» TEXT EXTRACT
* * * *
Taint can arise from many sources during production, transportation and storage. A few examples of causes of taint
include inadequately cleaned vats, tainted wooden pallets, exposure to cleaning fluids, dirty bottles, or proximity to odorous substances.
It can also be due to batch variation, microbial activity and deterioration of foods during storage, with rancidity being the most commonly
encountered example of this last possibility.
We find that taint issues come in two main types:
- the first is when the client knows that there is a problem - for example, they, their customer or a consumer, have detected the taint,
and want to know what it is and how it might have arisen
- the second is when they think they may have a problem or where they want to assess the potential for a problem
As a very general rule of thumb, the former will rely on chemical analysis and the latter on sensory analysis.
3. How can Campden BRI help?
Our expert sensory assessors can conduct sensory assessments on suspect tainted samples, and compare this against
their assessment of a control sample.
Through this, our expert panel of highly trained sensory assessors can objectively describe and quantify the
intensity of the attributes perceived of the offending flavour (as well as taints in odour or aftertaste). Off flavours tend to be specific
for a particular product, whereas taint compounds are common across product categories.
As well as our highly trained descriptive panel, we also have a panel of expert sensory assessors who specialise in
characterising beers and other alcoholic beverages, and in
particular identifying the typical off flavours and taints associated with these products and indicating their potential sources / causes.
4. Do you use only sensory testing?
Based on results of the tasting / sensory assessments, we can recommend appropriate analytical tests that can measure
the comparative levels of particular flavour compounds between a complaint sample / tainted product and control sample of the same product.
* * * *
» PROBLEM 1
In the taint passage, explain in one to three sentences why the sensory assessors compare a suspect tainted sample with a control sample.
» PROBLEM 2
Reproduce the taint passage from "As well as our" to "sources / causes.".

» COLLECTED MATERIAL
* * * *
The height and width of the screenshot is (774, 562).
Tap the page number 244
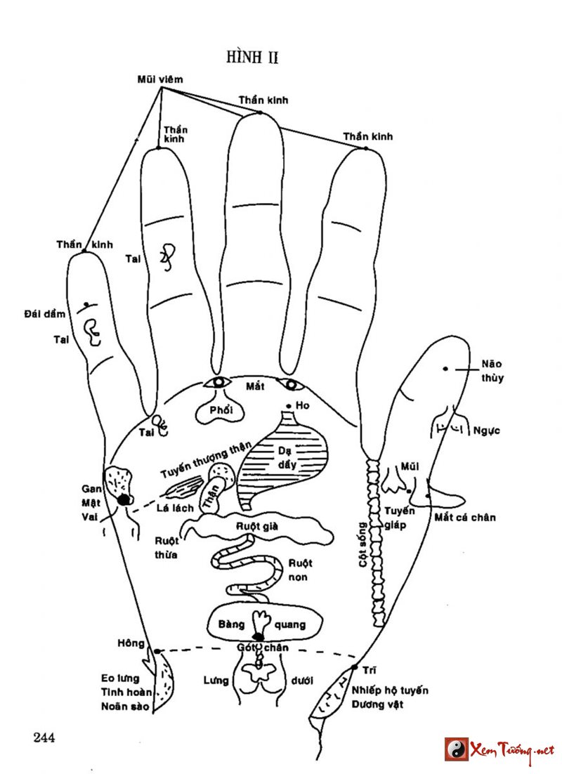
* * * *
» TASK SOLUTION 1
The comparison lets the expert panel objectively describe and quantify the intensity of the attributes perceived in the offending flavor, as well as taints in odor or aftertaste.

» TASK SOLUTION 2
As well as our highly trained descriptive panel, we also have a panel of expert sensory assessors who specialise in
characterising beers and other alcoholic beverages, and in
particular identifying the typical off flavours and taints associated with these products and indicating their potential sources / causes.